By the end of the day, your goal is to make customers happy. When your customers are happy with your product, they will refer you to their friends and family, and you will continue to succeed in your endeavors.

And this leads us to our suggestion of looking into influencer marketing. Influencer marketing will involve your happy customers to become your brand ambassadors and talk about your product in their social circles to co-build your brand.

It is a win-win-win for you, your existing customers and your potential customers who will have been influenced by their friends or influencers. This way, your startup’s value proposition travels smoothly into the market.

5. Build a great team

Keep good people around you. People who know what they are doing. People who thrive on feedback and know how to use that feedback for growth and improvement; this is key to the iterative model of improving your product and keeping it relevant to your customers’ needs.

6. Bonus tip: Learn from examples

These are some examples of well-known companies who did not want to waste their time, their customers’ time, or that of their investors. They got down to developing the product that would fulfill the needs of their customers.

The story of Dropbox

When Dropbox came across the lean methodology, the company began thinking about their product which at the time of its inception was competing with many other similar products.

They learned how to test new products with their customers and incorporated their feedback.
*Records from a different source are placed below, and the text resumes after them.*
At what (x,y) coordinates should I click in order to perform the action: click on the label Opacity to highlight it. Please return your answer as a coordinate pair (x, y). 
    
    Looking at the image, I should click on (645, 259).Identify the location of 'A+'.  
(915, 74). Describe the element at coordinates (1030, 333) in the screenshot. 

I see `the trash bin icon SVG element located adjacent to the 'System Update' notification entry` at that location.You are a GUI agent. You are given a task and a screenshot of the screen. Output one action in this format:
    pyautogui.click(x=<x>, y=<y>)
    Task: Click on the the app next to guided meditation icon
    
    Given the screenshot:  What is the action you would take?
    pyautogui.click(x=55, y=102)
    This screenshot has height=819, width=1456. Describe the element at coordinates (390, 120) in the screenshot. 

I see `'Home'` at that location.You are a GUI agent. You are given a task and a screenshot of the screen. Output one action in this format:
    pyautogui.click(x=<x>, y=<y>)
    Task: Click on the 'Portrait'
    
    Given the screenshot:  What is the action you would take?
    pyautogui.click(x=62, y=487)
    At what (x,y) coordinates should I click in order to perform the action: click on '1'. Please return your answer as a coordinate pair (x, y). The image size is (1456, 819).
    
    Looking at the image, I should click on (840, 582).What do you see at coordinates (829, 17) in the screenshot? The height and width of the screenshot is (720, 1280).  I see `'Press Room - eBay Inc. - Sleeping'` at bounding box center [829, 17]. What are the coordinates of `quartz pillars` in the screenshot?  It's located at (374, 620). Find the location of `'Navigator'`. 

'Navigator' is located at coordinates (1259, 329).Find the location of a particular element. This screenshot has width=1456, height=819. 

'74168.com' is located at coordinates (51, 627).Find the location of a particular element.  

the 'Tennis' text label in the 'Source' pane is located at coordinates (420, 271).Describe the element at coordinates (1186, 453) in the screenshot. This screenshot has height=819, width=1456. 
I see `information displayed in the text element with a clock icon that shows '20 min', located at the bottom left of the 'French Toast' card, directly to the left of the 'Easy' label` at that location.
From 100,000 registered users, Dropbox went over 4,000,000 in only 15 months with the lean startup principles.

The story of General Electric

The giant GE also went into the lean methodology to develop faster solutions with FastWorks - a complete mindset changing program to how things usually worked at GE.

A very popular example was the development of a gas turbine two years faster with 40% less cost.

The lean methodology is not only for startups after all!

The story of Zappos

After approaching local shoe stores and grabbing photos of their shoes with consent, the owner of Zappos tested his hypothesis of whether an online shoe-selling site would work. And it did! Zappos is the largest online shoe store with over 1000 brands featured.

The ideas above are fairly consistent with the ideas you hear every day. You learned these at business schools, through books and blogs, friends and colleagues.

Simple as they may sound, it is always the simpler ideas that are key to great outcomes.